■ Short task
Which lines in the rows below contain the string "width"? Copy each of those lines, and treat uppercase and lowercase letters as different.

■ Record set
━━━━

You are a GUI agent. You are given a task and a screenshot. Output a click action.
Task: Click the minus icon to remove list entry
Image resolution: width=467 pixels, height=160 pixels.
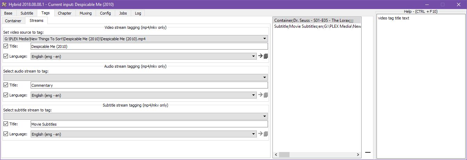(368, 152)
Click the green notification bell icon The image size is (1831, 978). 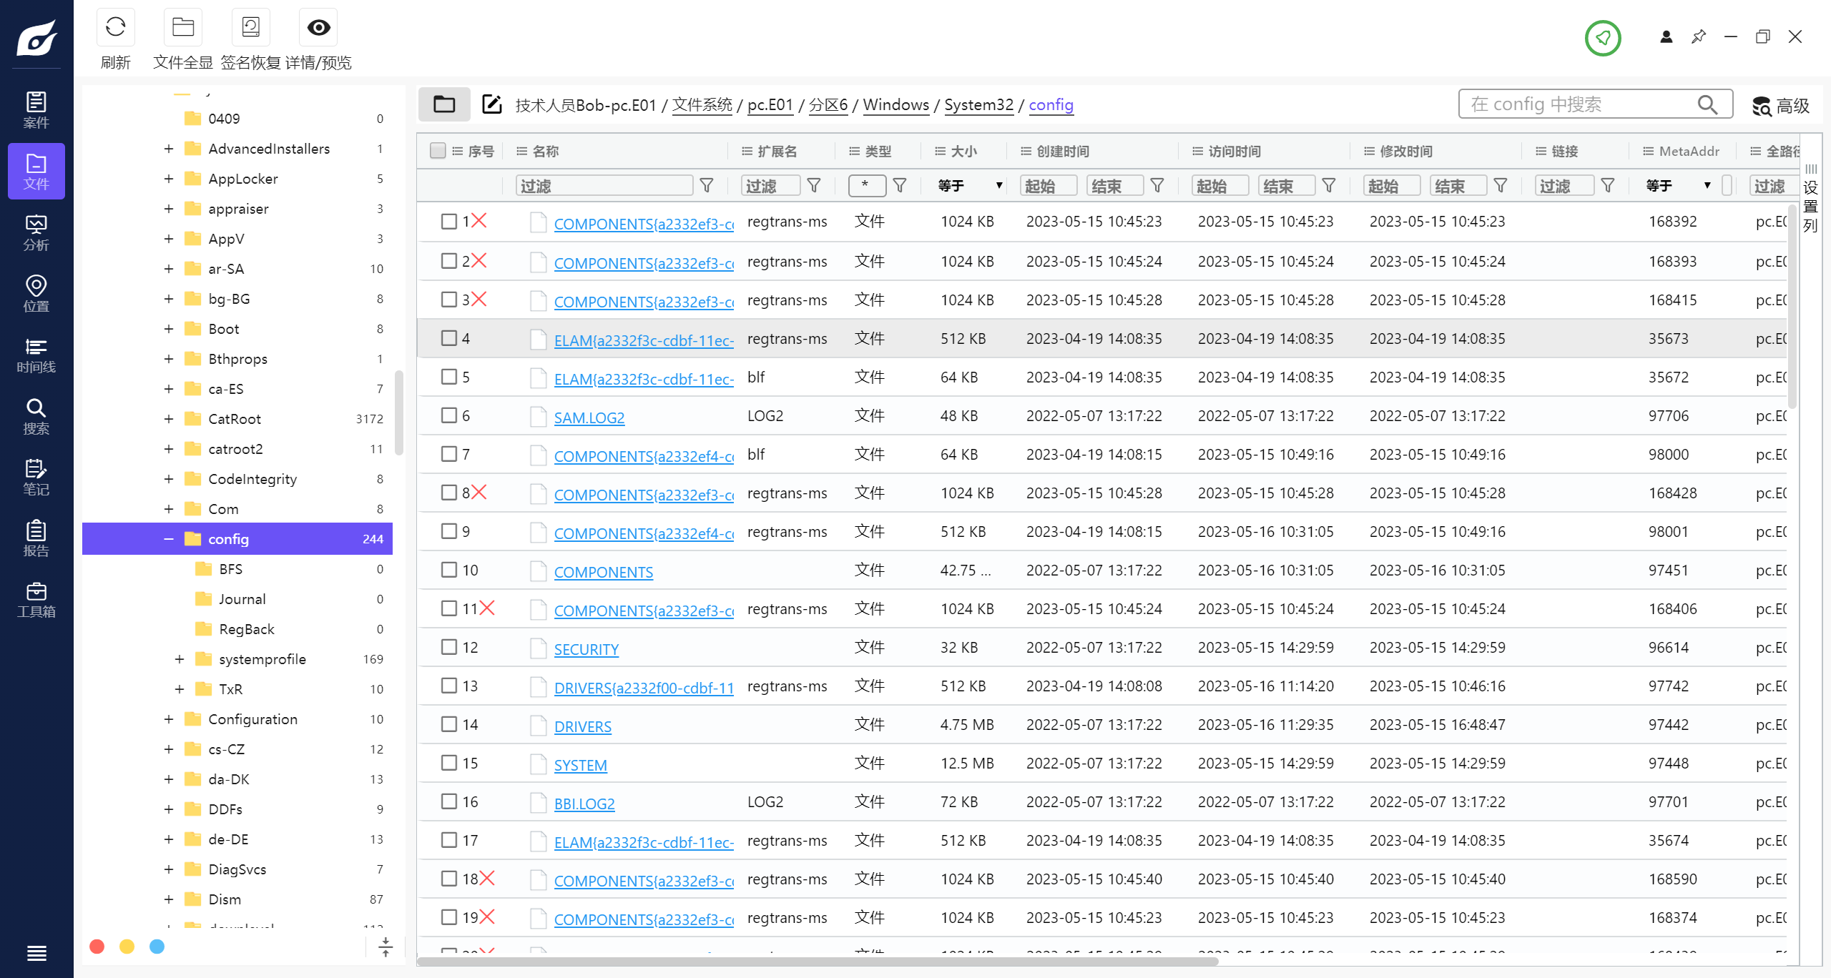pyautogui.click(x=1603, y=39)
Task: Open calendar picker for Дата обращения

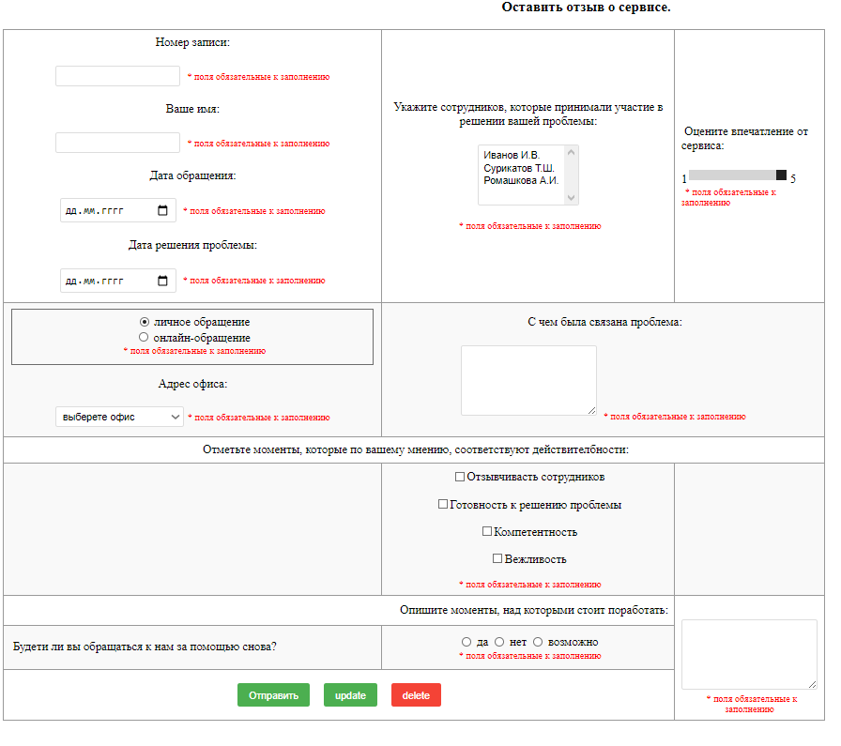Action: pyautogui.click(x=162, y=211)
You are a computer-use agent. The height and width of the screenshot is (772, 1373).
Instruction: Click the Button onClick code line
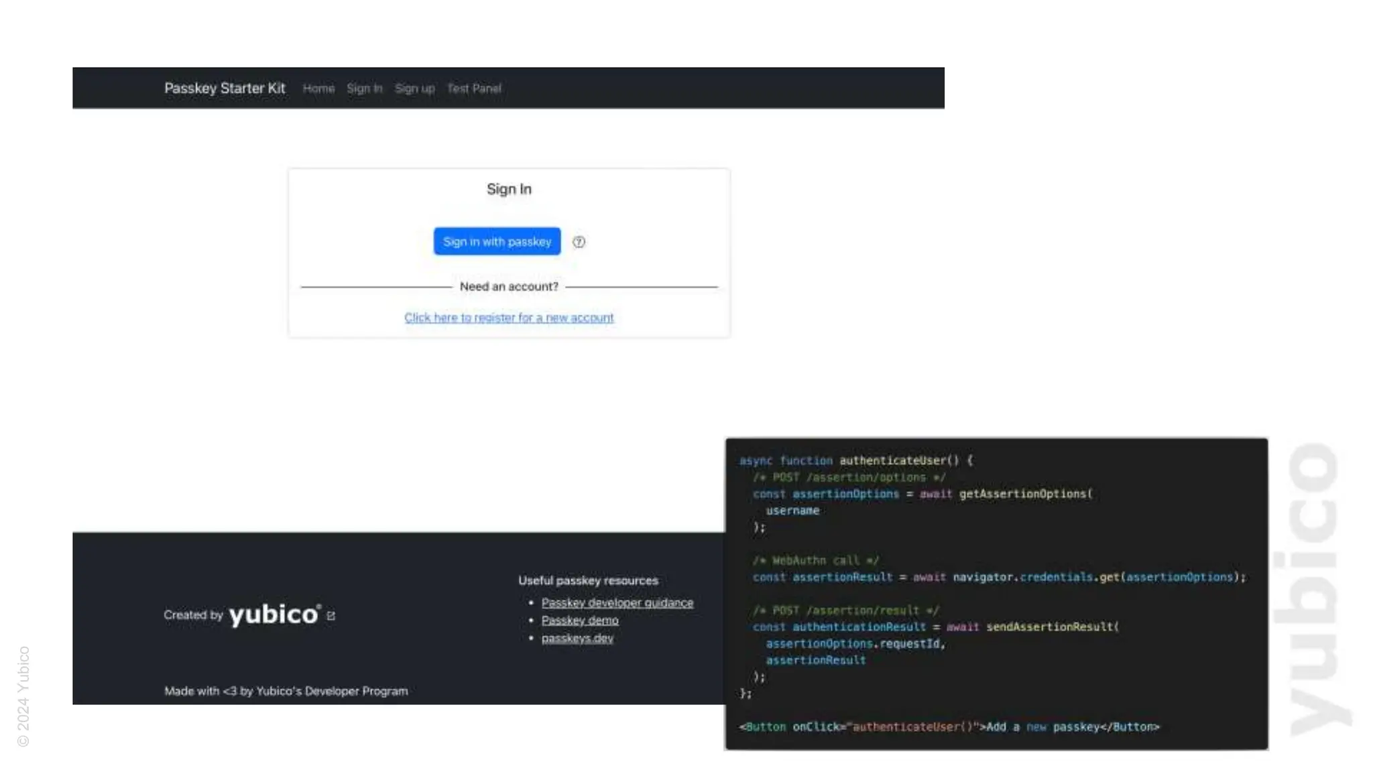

━━━━

■ Answer to the task
Image resolution: width=467 pixels, height=160 pixels.
You are a computer-use agent. The height and width of the screenshot is (772, 1373).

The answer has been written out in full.